Task brief:
Repeat the records below word for word.

■ ■ ■

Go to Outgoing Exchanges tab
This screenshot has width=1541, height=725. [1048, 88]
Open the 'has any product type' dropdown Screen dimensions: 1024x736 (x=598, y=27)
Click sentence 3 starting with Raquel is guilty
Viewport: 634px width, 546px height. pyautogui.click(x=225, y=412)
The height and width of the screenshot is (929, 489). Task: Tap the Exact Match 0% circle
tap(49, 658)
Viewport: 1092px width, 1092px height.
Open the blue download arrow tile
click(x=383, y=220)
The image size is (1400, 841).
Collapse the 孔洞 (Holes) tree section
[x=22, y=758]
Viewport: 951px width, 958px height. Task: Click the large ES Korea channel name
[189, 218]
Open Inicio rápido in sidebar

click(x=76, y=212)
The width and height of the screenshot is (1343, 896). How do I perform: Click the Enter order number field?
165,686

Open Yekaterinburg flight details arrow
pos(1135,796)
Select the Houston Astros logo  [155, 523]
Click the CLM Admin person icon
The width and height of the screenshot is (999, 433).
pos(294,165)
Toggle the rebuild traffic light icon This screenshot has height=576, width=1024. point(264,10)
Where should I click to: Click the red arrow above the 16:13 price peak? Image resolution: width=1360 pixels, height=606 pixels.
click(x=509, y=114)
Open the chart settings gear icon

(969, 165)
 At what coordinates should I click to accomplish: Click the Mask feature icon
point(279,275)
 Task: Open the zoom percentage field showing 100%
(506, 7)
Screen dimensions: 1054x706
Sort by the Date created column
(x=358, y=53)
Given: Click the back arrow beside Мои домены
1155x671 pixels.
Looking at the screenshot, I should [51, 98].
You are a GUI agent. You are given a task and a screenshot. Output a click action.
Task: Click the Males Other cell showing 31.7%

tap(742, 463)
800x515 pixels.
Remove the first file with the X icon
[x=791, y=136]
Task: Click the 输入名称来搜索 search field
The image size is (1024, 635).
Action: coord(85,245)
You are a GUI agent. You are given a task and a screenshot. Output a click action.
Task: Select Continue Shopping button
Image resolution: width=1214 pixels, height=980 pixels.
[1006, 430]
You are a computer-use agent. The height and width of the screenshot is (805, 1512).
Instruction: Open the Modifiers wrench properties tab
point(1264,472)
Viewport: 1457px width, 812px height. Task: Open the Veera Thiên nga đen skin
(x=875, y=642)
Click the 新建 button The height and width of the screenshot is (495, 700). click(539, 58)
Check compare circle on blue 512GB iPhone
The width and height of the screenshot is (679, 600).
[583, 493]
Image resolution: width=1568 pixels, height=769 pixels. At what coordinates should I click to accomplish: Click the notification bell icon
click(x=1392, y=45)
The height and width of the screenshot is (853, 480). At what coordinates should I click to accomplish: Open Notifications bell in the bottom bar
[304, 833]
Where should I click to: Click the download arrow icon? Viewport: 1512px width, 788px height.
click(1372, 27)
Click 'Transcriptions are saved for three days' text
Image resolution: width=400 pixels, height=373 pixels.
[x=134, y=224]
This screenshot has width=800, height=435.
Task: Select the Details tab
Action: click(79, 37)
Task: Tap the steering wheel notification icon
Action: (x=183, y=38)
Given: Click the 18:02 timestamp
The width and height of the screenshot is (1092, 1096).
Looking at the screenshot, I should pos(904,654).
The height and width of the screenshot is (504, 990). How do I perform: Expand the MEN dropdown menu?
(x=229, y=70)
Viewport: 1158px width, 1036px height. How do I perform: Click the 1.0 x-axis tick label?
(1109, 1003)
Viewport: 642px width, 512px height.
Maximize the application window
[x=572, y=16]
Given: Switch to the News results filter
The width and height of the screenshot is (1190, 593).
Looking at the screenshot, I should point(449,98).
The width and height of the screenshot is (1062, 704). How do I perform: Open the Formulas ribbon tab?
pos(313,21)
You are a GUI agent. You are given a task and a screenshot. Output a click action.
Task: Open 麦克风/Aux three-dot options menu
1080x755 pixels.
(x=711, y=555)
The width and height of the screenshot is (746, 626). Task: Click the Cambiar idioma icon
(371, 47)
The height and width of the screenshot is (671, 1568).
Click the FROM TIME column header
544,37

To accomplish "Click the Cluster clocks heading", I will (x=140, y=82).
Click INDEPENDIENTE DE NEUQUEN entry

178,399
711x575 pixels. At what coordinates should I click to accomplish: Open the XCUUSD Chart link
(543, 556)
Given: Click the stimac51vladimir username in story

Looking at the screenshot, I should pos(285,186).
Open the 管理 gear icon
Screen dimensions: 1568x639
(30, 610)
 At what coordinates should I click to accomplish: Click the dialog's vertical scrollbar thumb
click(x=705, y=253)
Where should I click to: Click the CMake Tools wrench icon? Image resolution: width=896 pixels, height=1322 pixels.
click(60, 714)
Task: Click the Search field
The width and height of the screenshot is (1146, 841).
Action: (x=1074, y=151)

■ ■ ■

Answer to this problem:
Go to Outgoing Exchanges tab
This screenshot has width=1541, height=725. [1048, 88]
Open the 'has any product type' dropdown Screen dimensions: 1024x736 (x=598, y=27)
Click sentence 3 starting with Raquel is guilty
Viewport: 634px width, 546px height. pyautogui.click(x=225, y=412)
The height and width of the screenshot is (929, 489). Task: Tap the Exact Match 0% circle
tap(49, 658)
Viewport: 1092px width, 1092px height.
Open the blue download arrow tile
click(x=383, y=220)
The image size is (1400, 841).
Collapse the 孔洞 (Holes) tree section
[x=22, y=758]
Viewport: 951px width, 958px height. Task: Click the large ES Korea channel name
[189, 218]
Open Inicio rápido in sidebar

click(x=76, y=212)
The width and height of the screenshot is (1343, 896). How do I perform: Click the Enter order number field?
165,686

Open Yekaterinburg flight details arrow
pos(1135,796)
Select the Houston Astros logo  [155, 523]
Click the CLM Admin person icon
The width and height of the screenshot is (999, 433).
pos(294,165)
Toggle the rebuild traffic light icon This screenshot has height=576, width=1024. point(264,10)
Where should I click to: Click the red arrow above the 16:13 price peak? Image resolution: width=1360 pixels, height=606 pixels.
click(x=509, y=114)
Open the chart settings gear icon

(969, 165)
 At what coordinates should I click to accomplish: Click the Mask feature icon
point(279,275)
 Task: Open the zoom percentage field showing 100%
(506, 7)
Screen dimensions: 1054x706
Sort by the Date created column
(x=358, y=53)
Given: Click the back arrow beside Мои домены
1155x671 pixels.
Looking at the screenshot, I should [51, 98].
You are a GUI agent. You are given a task and a screenshot. Output a click action.
Task: Click the Males Other cell showing 31.7%

tap(742, 463)
800x515 pixels.
Remove the first file with the X icon
[x=791, y=136]
Task: Click the 输入名称来搜索 search field
The image size is (1024, 635).
Action: coord(85,245)
You are a GUI agent. You are given a task and a screenshot. Output a click action.
Task: Select Continue Shopping button
Image resolution: width=1214 pixels, height=980 pixels.
[1006, 430]
You are a computer-use agent. The height and width of the screenshot is (805, 1512).
Instruction: Open the Modifiers wrench properties tab
point(1264,472)
Viewport: 1457px width, 812px height. Task: Open the Veera Thiên nga đen skin
(x=875, y=642)
Click the 新建 button The height and width of the screenshot is (495, 700). click(539, 58)
Check compare circle on blue 512GB iPhone
The width and height of the screenshot is (679, 600).
[583, 493]
Image resolution: width=1568 pixels, height=769 pixels. At what coordinates should I click to accomplish: Click the notification bell icon
click(x=1392, y=45)
The height and width of the screenshot is (853, 480). At what coordinates should I click to accomplish: Open Notifications bell in the bottom bar
[304, 833]
Where should I click to: Click the download arrow icon? Viewport: 1512px width, 788px height.
click(1372, 27)
Click 'Transcriptions are saved for three days' text
Image resolution: width=400 pixels, height=373 pixels.
[x=134, y=224]
This screenshot has width=800, height=435.
Task: Select the Details tab
Action: click(79, 37)
Task: Tap the steering wheel notification icon
Action: (x=183, y=38)
Given: Click the 18:02 timestamp
The width and height of the screenshot is (1092, 1096).
Looking at the screenshot, I should pos(904,654).
The height and width of the screenshot is (504, 990). How do I perform: Expand the MEN dropdown menu?
(x=229, y=70)
Viewport: 1158px width, 1036px height. How do I perform: Click the 1.0 x-axis tick label?
(1109, 1003)
Viewport: 642px width, 512px height.
Maximize the application window
[x=572, y=16]
Given: Switch to the News results filter
The width and height of the screenshot is (1190, 593).
Looking at the screenshot, I should point(449,98).
The width and height of the screenshot is (1062, 704). How do I perform: Open the Formulas ribbon tab?
pos(313,21)
You are a GUI agent. You are given a task and a screenshot. Output a click action.
Task: Open 麦克风/Aux three-dot options menu
1080x755 pixels.
(x=711, y=555)
The width and height of the screenshot is (746, 626). Task: Click the Cambiar idioma icon
(371, 47)
The height and width of the screenshot is (671, 1568).
Click the FROM TIME column header
544,37

To accomplish "Click the Cluster clocks heading", I will (x=140, y=82).
Click INDEPENDIENTE DE NEUQUEN entry

178,399
711x575 pixels. At what coordinates should I click to accomplish: Open the XCUUSD Chart link
(543, 556)
Given: Click the stimac51vladimir username in story

Looking at the screenshot, I should pos(285,186).
Open the 管理 gear icon
Screen dimensions: 1568x639
(30, 610)
 At what coordinates should I click to accomplish: Click the dialog's vertical scrollbar thumb
click(x=705, y=253)
Where should I click to: Click the CMake Tools wrench icon? Image resolution: width=896 pixels, height=1322 pixels.
click(60, 714)
Task: Click the Search field
The width and height of the screenshot is (1146, 841).
Action: (x=1074, y=151)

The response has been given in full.